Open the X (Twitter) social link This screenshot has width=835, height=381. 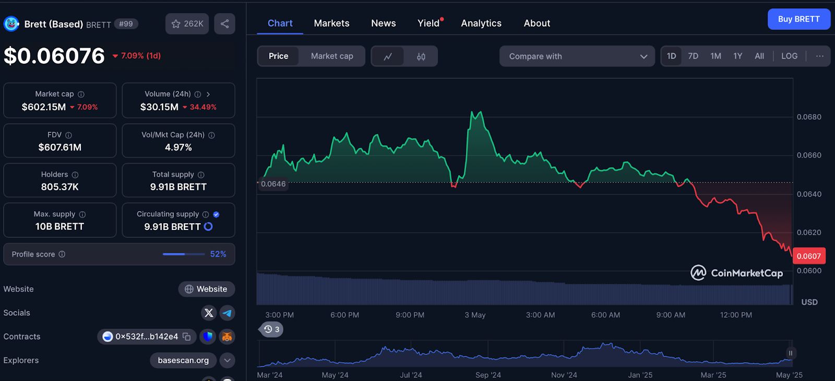209,313
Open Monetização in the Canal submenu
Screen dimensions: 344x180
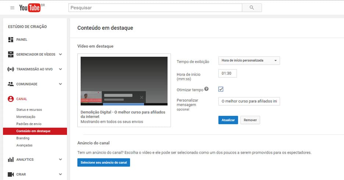26,117
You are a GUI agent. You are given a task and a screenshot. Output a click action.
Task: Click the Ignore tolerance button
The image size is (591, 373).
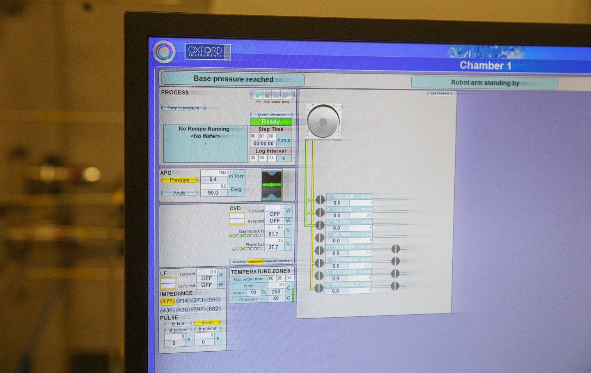click(x=271, y=115)
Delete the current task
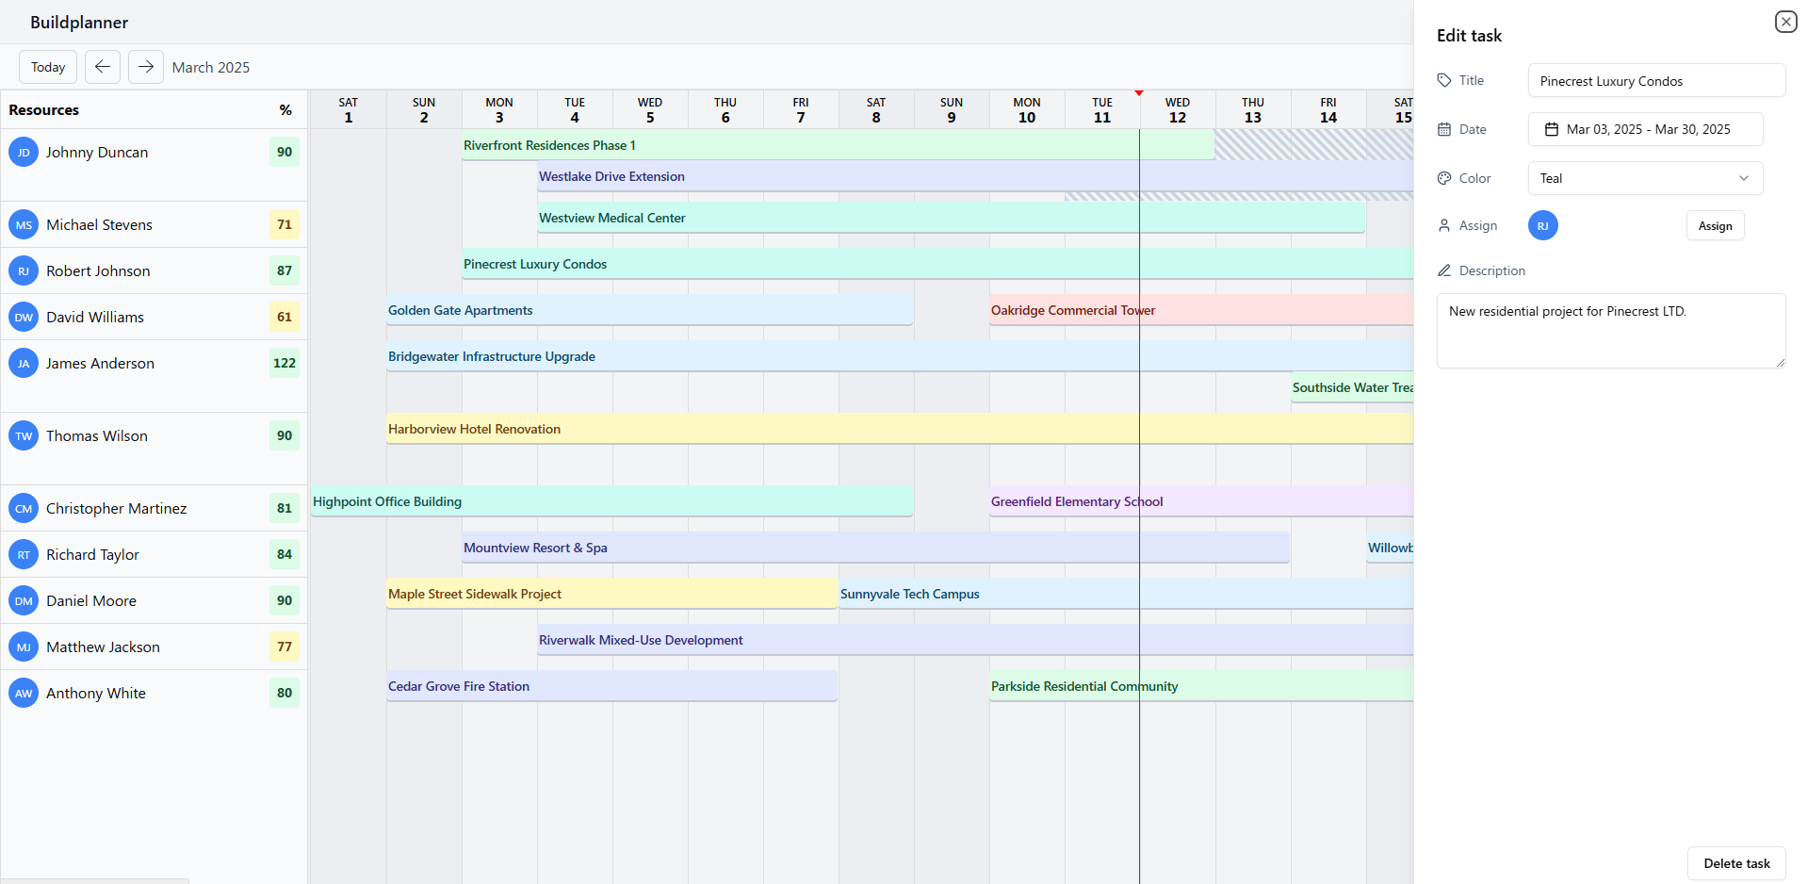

================

**The problem:** Please update the listing from the line with "Open Monetização in the Canal submenu" through the end of the listing, replacing "Ignore tolerance" with "Reset tolerance" and leaving everything else unchanged. Leave the pictures out of your answer.

**Result for this task:**
Open Monetização in the Canal submenu
Screen dimensions: 344x180
26,117
You are a GUI agent. You are given a task and a screenshot. Output a click action.
Task: Click the Reset tolerance button
The image size is (591, 373).
click(x=271, y=115)
Delete the current task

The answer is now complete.